Changes in Plasma Pyruvate and TCA Cycle Metabolites upon Increased Hepatic Fatty Acid Oxidation and Ketogenesis in Male Wistar Rats

Int J Mol Sci. 2023 Oct 24;24(21):15536. doi: 10.3390/ijms242115536.

Abstract

Altered hepatic mitochondrial fatty acid β-oxidation and associated tricarboxylic acid (TCA) cycle activity contributes to lifestyle-related diseases, and circulating biomarkers reflecting these changes could have disease prognostic value.
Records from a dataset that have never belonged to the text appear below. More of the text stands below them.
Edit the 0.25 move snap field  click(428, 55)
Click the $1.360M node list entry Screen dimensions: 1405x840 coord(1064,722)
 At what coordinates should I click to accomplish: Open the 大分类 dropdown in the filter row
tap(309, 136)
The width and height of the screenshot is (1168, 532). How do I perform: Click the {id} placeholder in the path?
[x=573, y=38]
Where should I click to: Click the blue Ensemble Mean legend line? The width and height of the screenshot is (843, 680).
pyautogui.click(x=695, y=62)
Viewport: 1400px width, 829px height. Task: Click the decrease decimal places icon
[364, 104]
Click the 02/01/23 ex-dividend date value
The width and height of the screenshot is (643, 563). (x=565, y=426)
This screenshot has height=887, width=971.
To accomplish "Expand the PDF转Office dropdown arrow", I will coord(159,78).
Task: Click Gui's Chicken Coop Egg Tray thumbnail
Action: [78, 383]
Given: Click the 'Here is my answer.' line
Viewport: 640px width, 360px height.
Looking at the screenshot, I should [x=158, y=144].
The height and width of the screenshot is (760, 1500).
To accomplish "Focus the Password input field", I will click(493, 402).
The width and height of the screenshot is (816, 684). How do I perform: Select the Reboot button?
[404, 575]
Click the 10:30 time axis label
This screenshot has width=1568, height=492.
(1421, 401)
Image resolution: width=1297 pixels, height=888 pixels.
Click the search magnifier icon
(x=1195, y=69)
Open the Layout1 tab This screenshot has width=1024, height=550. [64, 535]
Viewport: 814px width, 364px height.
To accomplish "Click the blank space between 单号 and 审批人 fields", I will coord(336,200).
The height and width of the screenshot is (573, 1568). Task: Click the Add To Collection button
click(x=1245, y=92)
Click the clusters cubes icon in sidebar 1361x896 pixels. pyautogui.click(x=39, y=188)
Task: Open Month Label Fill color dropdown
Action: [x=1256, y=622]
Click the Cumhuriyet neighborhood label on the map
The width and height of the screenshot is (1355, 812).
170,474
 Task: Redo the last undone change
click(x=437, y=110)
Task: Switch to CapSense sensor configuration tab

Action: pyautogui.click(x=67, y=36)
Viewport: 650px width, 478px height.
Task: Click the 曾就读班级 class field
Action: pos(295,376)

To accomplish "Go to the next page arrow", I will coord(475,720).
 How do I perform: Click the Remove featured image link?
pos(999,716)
This study aimed to determine hepatic and systemic changes in TCA-cycle-related metabolites upon the selective pharmacologic enhancement of mitochondrial fatty acid β-oxidation in the liver, and to elucidate the mechanisms and potential markers of hepatic mitochondrial activity. Male Wistar rats were treated with 3-thia fatty acids (e.g., tetradecylthioacetic acid (TTA)), which target mitochondrial biogenesis, mitochondrial fatty acid β-oxidation, and ketogenesis predominantly in the liver. Hepatic and plasma concentrations of TCA cycle intermediates and anaplerotic substrates (LC-MS/MS), plasma ketones (colorimetric assay), and acylcarnitines (HPLC-MS/MS), along with associated TCA-cycle-related gene expression (qPCR) and enzyme activities, were determined. TTA-induced hepatic fatty acid β-oxidation resulted in an increased ratio of plasma ketone bodies/nonesterified fatty acid (NEFA), lower plasma malonyl-CoA levels, and a higher ratio of plasma acetylcarnitine/palmitoylcarnitine (C2/C16). These changes were associated with decreased hepatic and increased plasma pyruvate concentrations, and increased plasma concentrations of succinate, malate, and 2-hydroxyglutarate. Expression of several genes encoding TCA cycle enzymes and the malate-oxoglutarate carrier (Slc25a11), glutamate dehydrogenase (Gdh), and malic enzyme (Mdh1 and Mdh2) were significantly increased. In conclusion, the induction of hepatic mitochondrial fatty acid β-oxidation by 3-thia fatty acids lowered hepatic pyruvate while increasing plasma pyruvate, as well as succinate, malate, and 2-hydroxyglutarate.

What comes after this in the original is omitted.